Wow, I’ve been spending the last few days trying to understand metaprogramming in Julia and specifically Macros. Not much luck! Take the code below:
a = "p > 0.5"
function test(a)
for p in [0,1,2]
if @my_macro(a)
# evaluate here if p (in this scope) is larger than 0.5
end
end
end
How should my_macro look for this to work? Is this good practice? In reality I expect a to be a vector of several conditions on different variables which should all be fulfilled.
Macros are not magic, neither is metaprogramming. There’s almost nothing that macro can do for you if you can’t write the code without a macro (the few exceptions being syntax that we only expose via macro like @goto).

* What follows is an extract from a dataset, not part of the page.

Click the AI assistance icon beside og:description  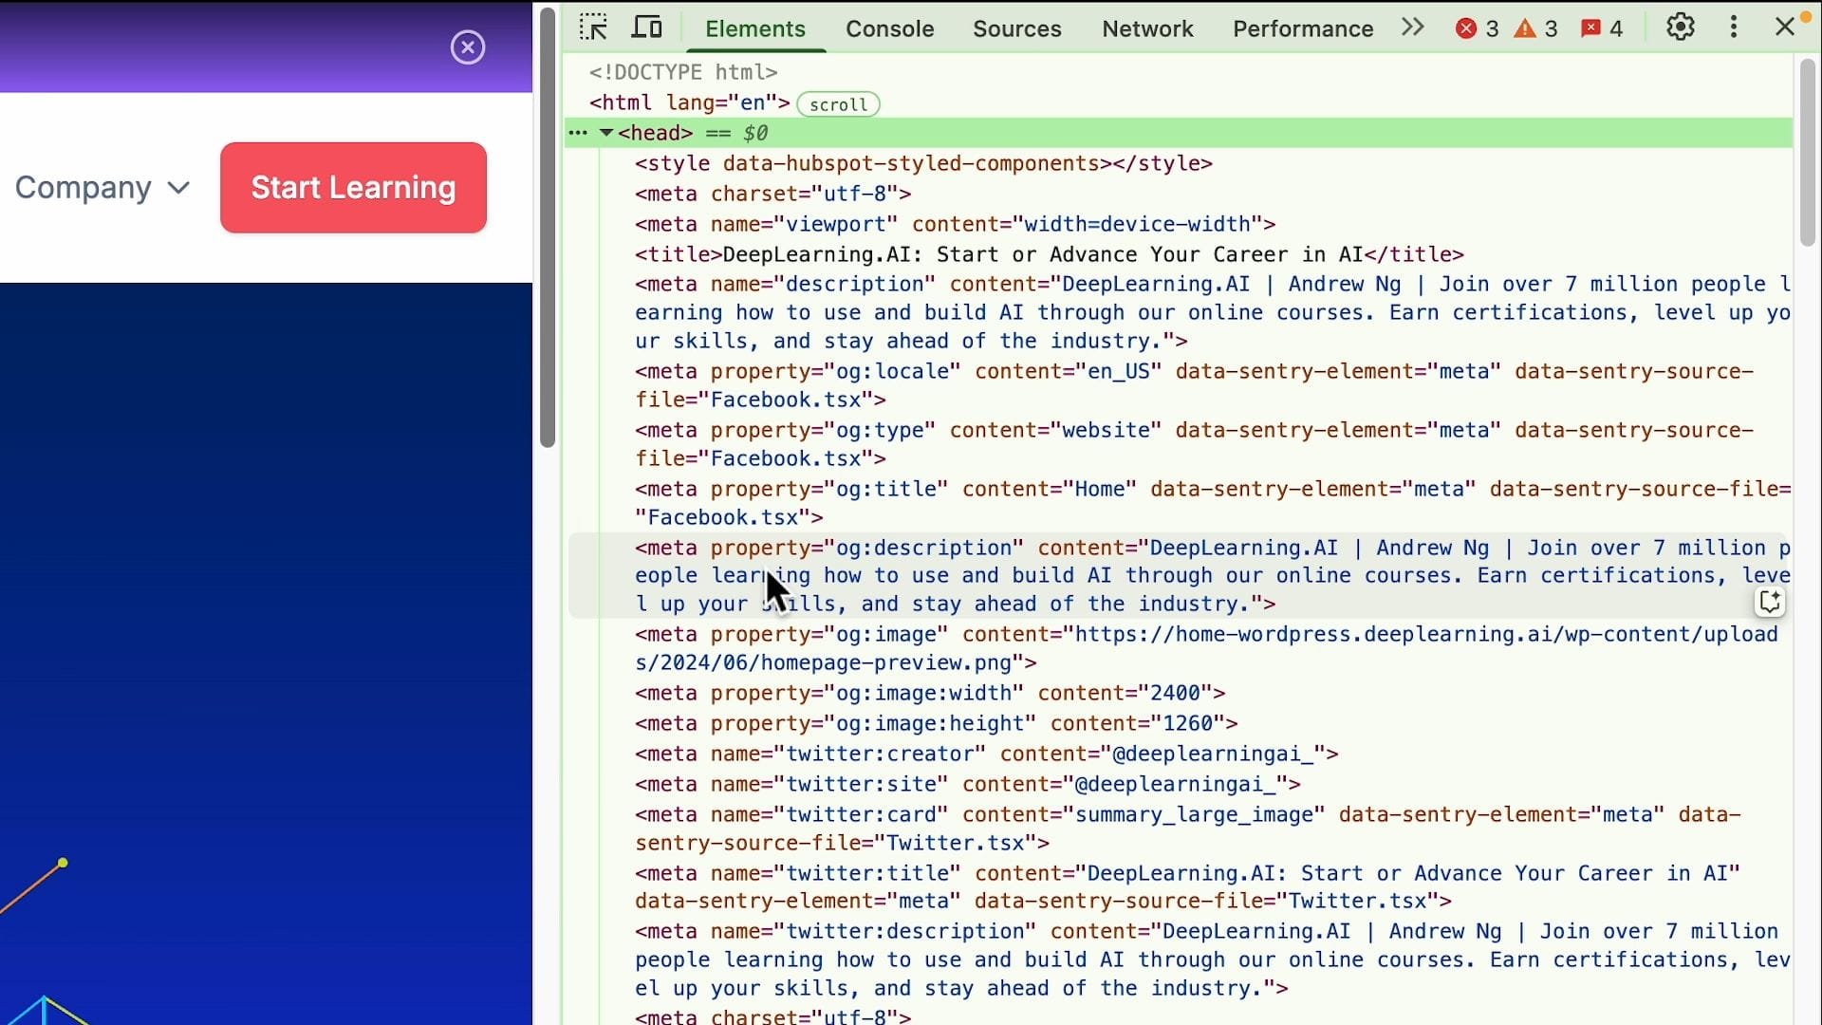click(1769, 602)
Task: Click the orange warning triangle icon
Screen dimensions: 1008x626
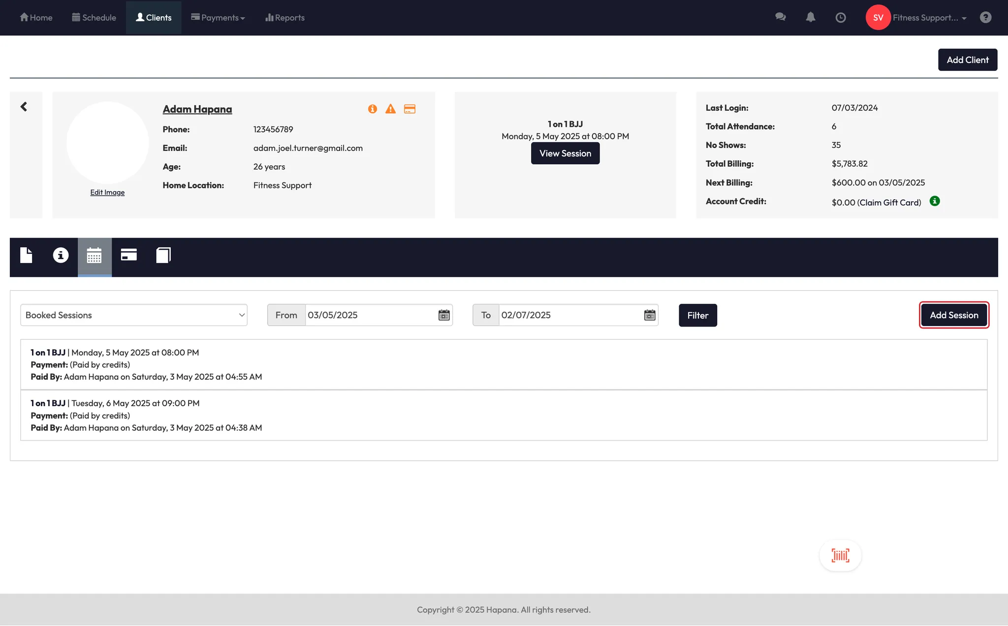Action: coord(390,109)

It’s almost never necessary nor useful to store expressions in Julia as strings. In fact, in your case there is no reason to store any kind of expression or do any metaprogramming: you can store functions instead:
a = p -> (p > 0.5)
function test(a)
for p in [0,1,2]
if a(p)
println("true")
end
end
end
Thanks for all the answers! The reason I wanted to use strings was for the user to be able call the function in the REPL with various conditions specified in a simple manner. Maybe the approach with a = p → (p > 0.5) will do. I guess that is what I will have to examine for now.

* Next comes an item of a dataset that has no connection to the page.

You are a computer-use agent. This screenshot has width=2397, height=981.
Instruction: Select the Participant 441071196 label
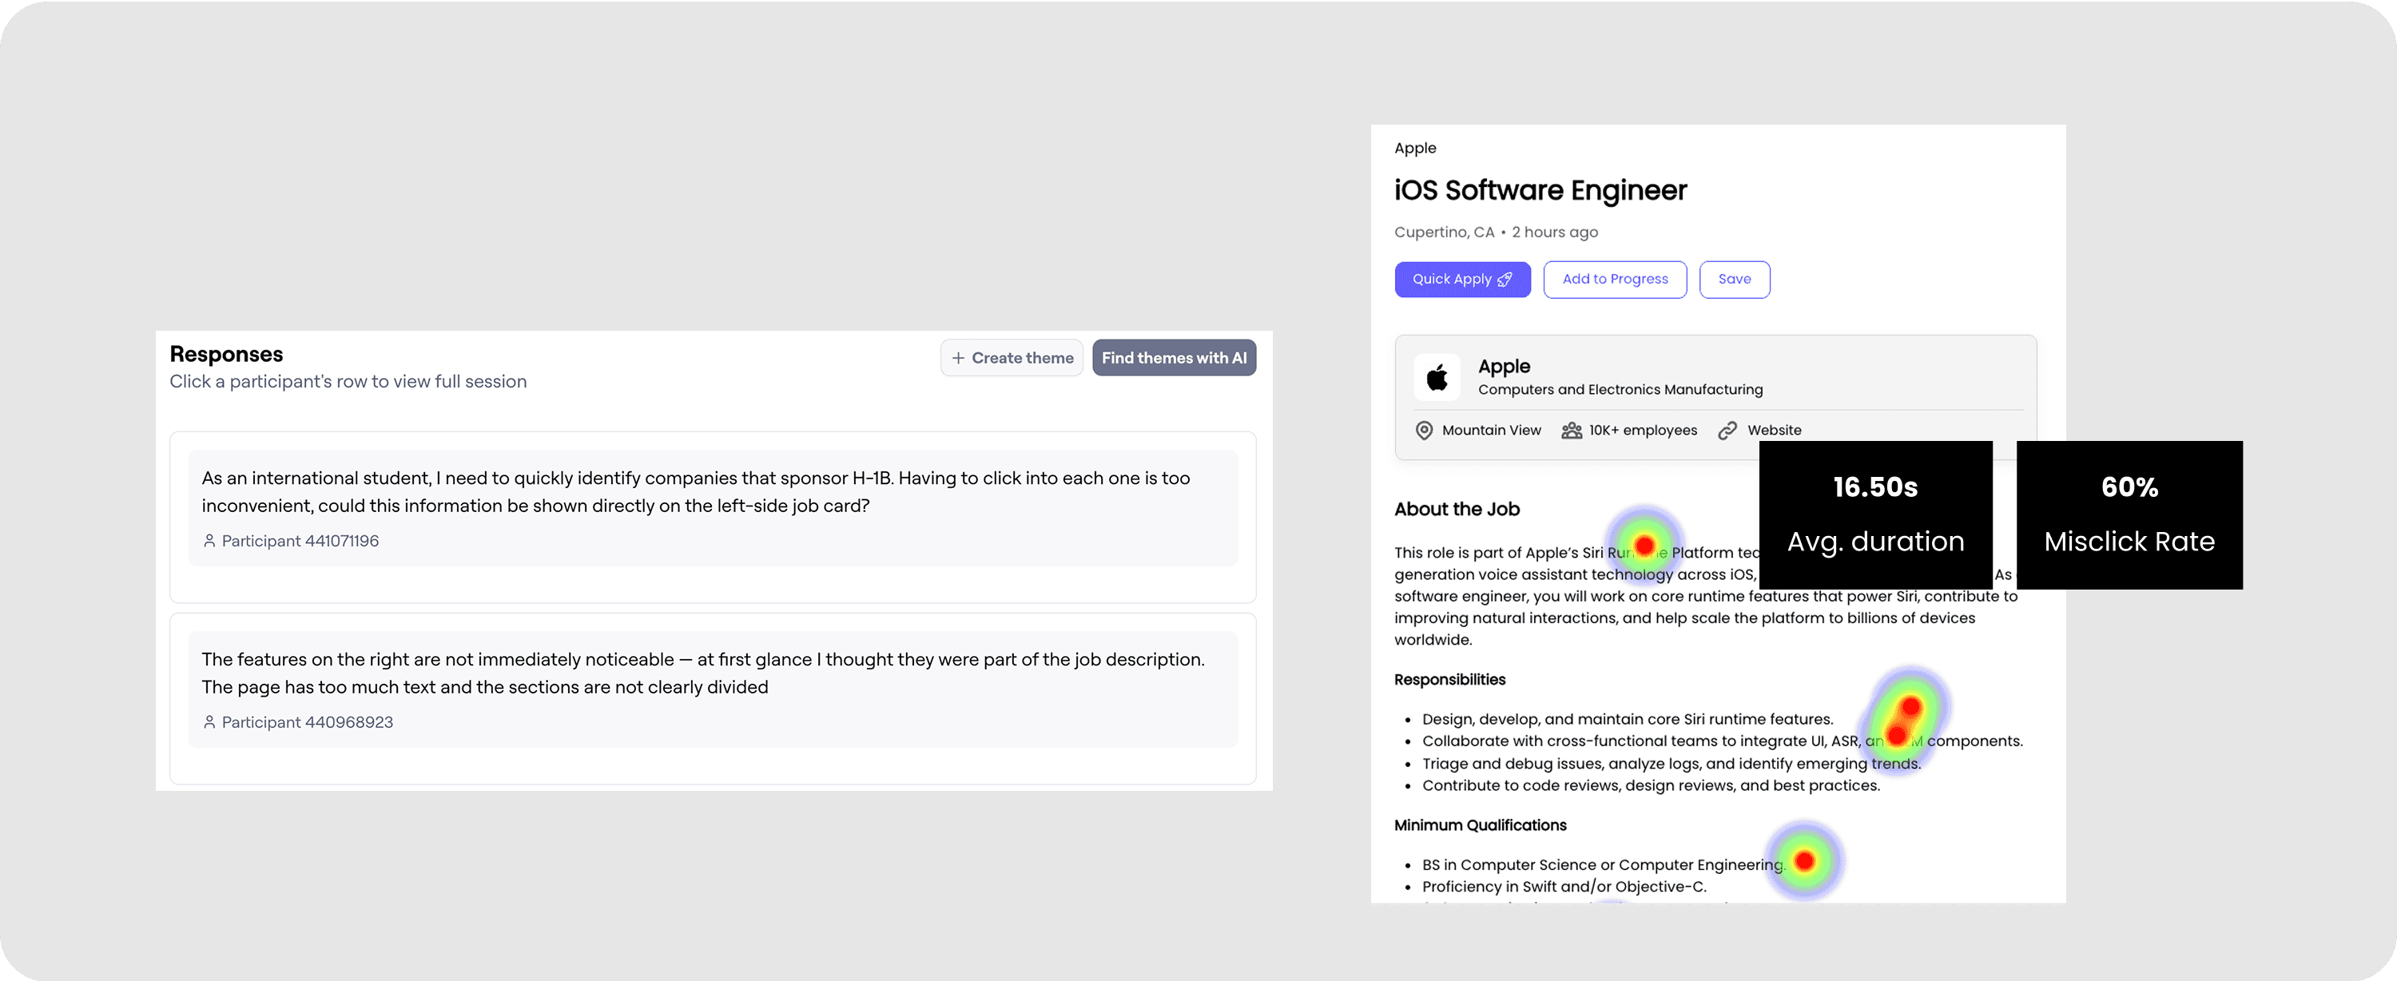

Again, thanks for all the answers!
I am now informed that this is bad practice but I still don’t fully understand why it can only be evaluated at runtime. Why can’t a > b be inserted into the code at compile time by a macro and then later evaluated for the a and b that exist during runtime?

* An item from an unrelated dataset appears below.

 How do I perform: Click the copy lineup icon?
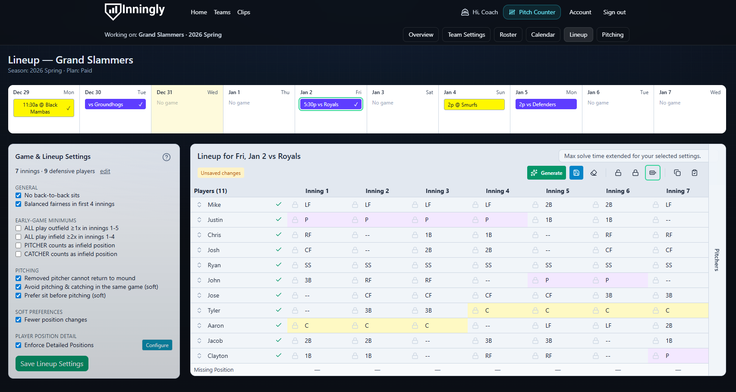[677, 173]
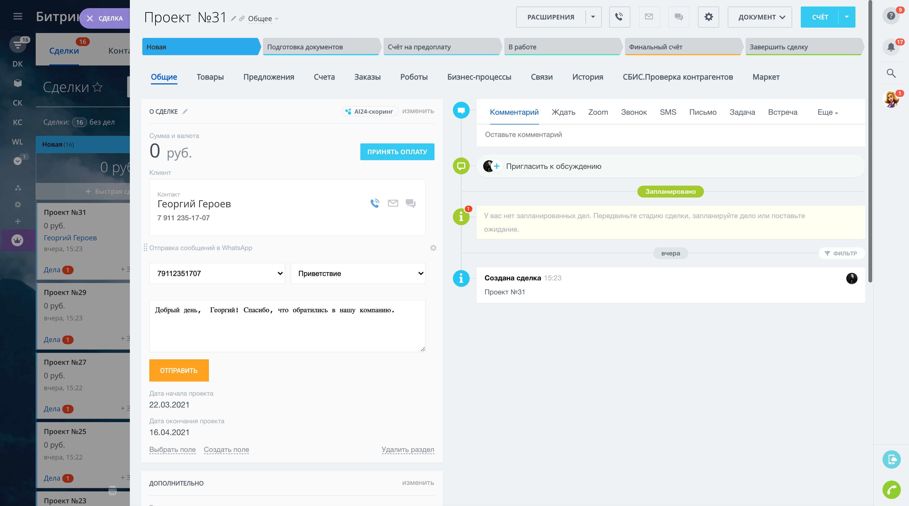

It’s because of how macros work - they see the expression passed to them and not the value of the expression. So @my_macro(a) sees the symbol :a rather than the contents of a. For example, the following macro sort-of does what you want but not really - notice the difference between using a string literal as the argument and a string variable.
julia> macro my_macro(a)
println("a = ", repr(a)) # to see what a actually is
return esc(Meta.parse(a))
end
@my_macro (macro with 1 method)
julia> p = 0.1
0.1
julia> @my_macro("p < 0.5")
a = "p < 0.5"
true
julia> a = "p < 0.5"
"p < 0.5"
julia> @my_macro(a)
a = :a
ERROR: LoadError: MethodError: no method matching parse(::Symbol)
Closest candidates are:
parse(::AbstractString; raise, depwarn) at meta.jl:215
parse(::AbstractString, ::Integer; greedy, raise, depwarn) at meta.jl:176
Stacktrace:
[1] @my_macro(::LineNumberNode, ::Module, ::Any) at .\REPL[20]:3
in expression starting at REPL[24]:1
The key thing is that the contents of a are not defined at compile time. (Also, as per the warnings above, doing this with strings is somewhat fragile and open to abuse.)